Although the pace of the Web 2.0 Expo definitely downshifted a gear on Wednesday, I still found several key developments that will interest IT professionals. The most significant news was that Google’s Matthew Glotzbach said that Google Enterprise is the company’s second largest revenue generator, after advertising. That means that a lot of you out there have bought Google Minis or the Google Apps Premier Edition.

Here are three tools that I encountered on Wednesday that IT pros should know about:


One of the biggest challenges to using Microsoft Office in business is that when users want to share documents, they typically send them via e-mail. As a result, users will often save different versions of the file under different filenames, and various versions of the document will exist in different e-mails and inboxes. It all gets very difficult to manage and very dificult to sort out when you go back looking for the file. Of course, you can use SharePoint or save files to the network and only send links to the files, but both of those solutions have their limitations and usually pose difficulties for users.

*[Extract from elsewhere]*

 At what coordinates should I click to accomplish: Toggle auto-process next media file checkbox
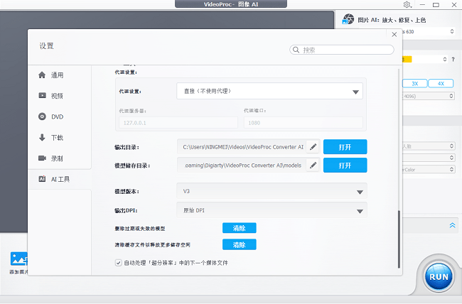tap(118, 263)
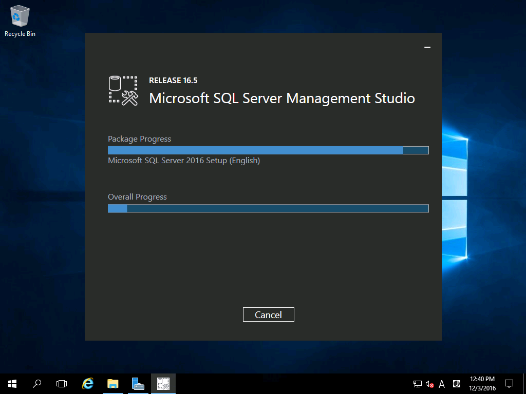Image resolution: width=526 pixels, height=394 pixels.
Task: Launch Server Manager from the taskbar
Action: pos(138,383)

That’s where Egnyte comes in with a Web portal that gives users an online working folder to share their documents. Users can either upload documents individually or use a desktop plug-in. Once users share a document, then everyone who has access to the document can see the latest live version, as well as a version history tree for each time it was changed. The great part is that you can click through and open up the document at any of the stages in the version history and see what the file looked like at that point.

You can still e-mail documents from Egnyte, which also lets you view any messages associated with a document. Better yet (from Egnyte’s standpoint), you can see any notes left by the user when changing the document. Based on the demo I got from Egnyte’s Vineet Jain and and my own preliminary testing, Egnyte performs as promised. I don’t see this product scaling very well in large organizations, but I think it is worth trying for small workgroups that do a lot of document sharing. It streamlines the sharing process and is useful for versioning, archiving, and searching. And it’s not only for Microsoft Office files. It also works with OpenOffice, PDFs, and other files, and it can be used on Windows, Mac, and Linux.

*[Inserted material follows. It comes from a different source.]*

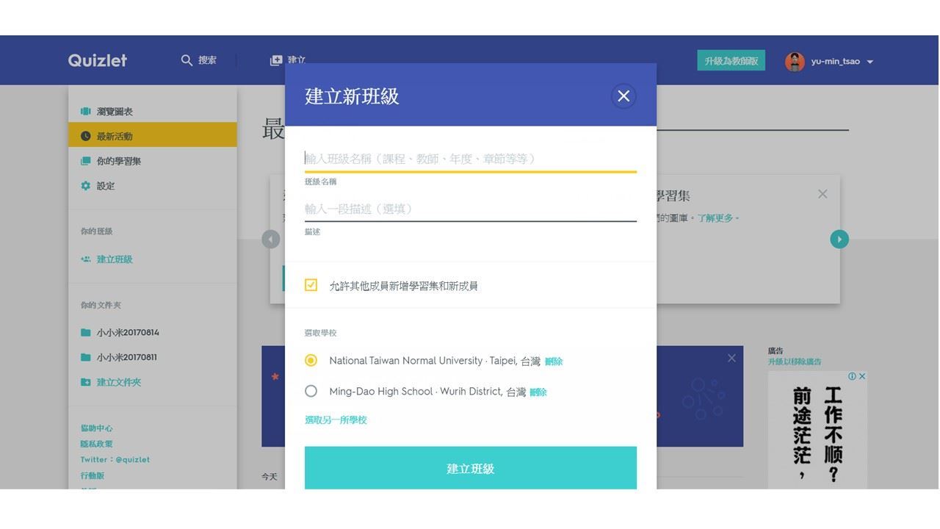Select National Taiwan Normal University radio button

Egnyte is planning to use a standard fee-based business model for this product. Vineet assured me that there are no plans for selling ads on the service. At the Web 2.0 Expo, Egnyte moved the product into public beta, and so the 1 GB version of Egnyte is available for anyone to try.


For anyone who loves planning networks with Visio — and I count myself in that crowd — I discovered a tool that takes it to a new level, while also providing a nice alternative to colo servers and managed services. 3Tera provides virtualized data centers that you can build on the fly in their Web-based tool that looks a lot like a Visio network diagram. While products like Xen and VMware virtualize the hardware layer, 3Tera virtualizes the networking layer and the storage layer. Some of the most powerful aspects of this product include being able to build redundancy and fault tolerance with virtual servers (so no hardware is being wasted in the process) and being able to quickly clone and multiply existing servers.  

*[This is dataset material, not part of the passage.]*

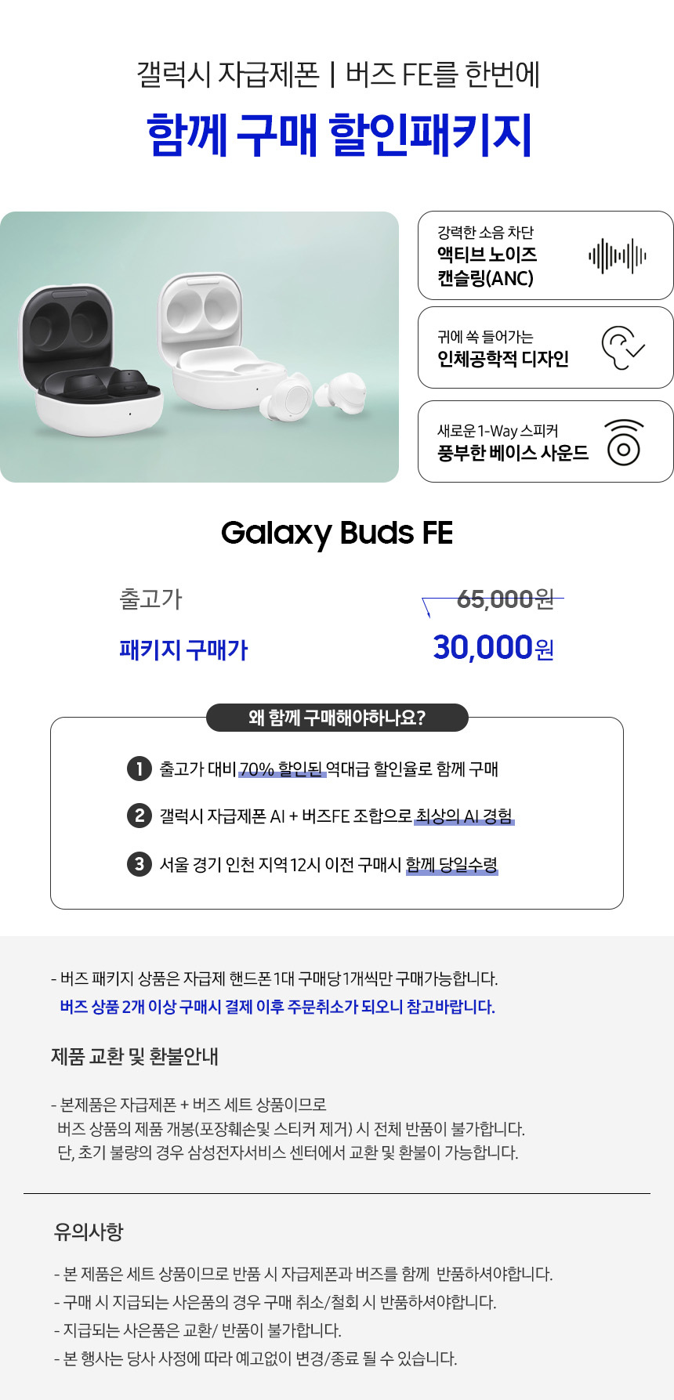674x1400 pixels.
Task: Click the number 2 circle badge
Action: click(x=139, y=816)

Keep in mind that 3Tera is primarily for Web servers and Web applications and that it is a virtualized Linux environment. You won’t be moving your internal servers, such as Windows domain controllers and file servers, into this virtualized data center any time soon. But, for Web servers, it offers a more manageable solution than a colo, and it is much less expensive than managed services.


A company that is making a Web 2.0 data play is StrikeIron, which is taking some standard data libraries and delivering them to customers as customizable XML-based data streams. Examples of the kind of data that StrikeIron is serving include census data, sales tax rates, address correction and verification, and Dun & Bradstreet feeds.

StrikeIron is providing the platform in the middle to allow businesses to get raw access to all of this valuable data, and they charge for this service in packages — a certain number of accesses per month or year, or simply a package of one large chunk of accesses. StrikeIron also has an Excel plug-in that allows users to plug the data services into Excel and get live updates. In the spirit of Web 2.0 acronyms, such as “Software as a Service” (SaaS), StrikeIron likes to refer to their overall product as “Data as a Service” (DaaS).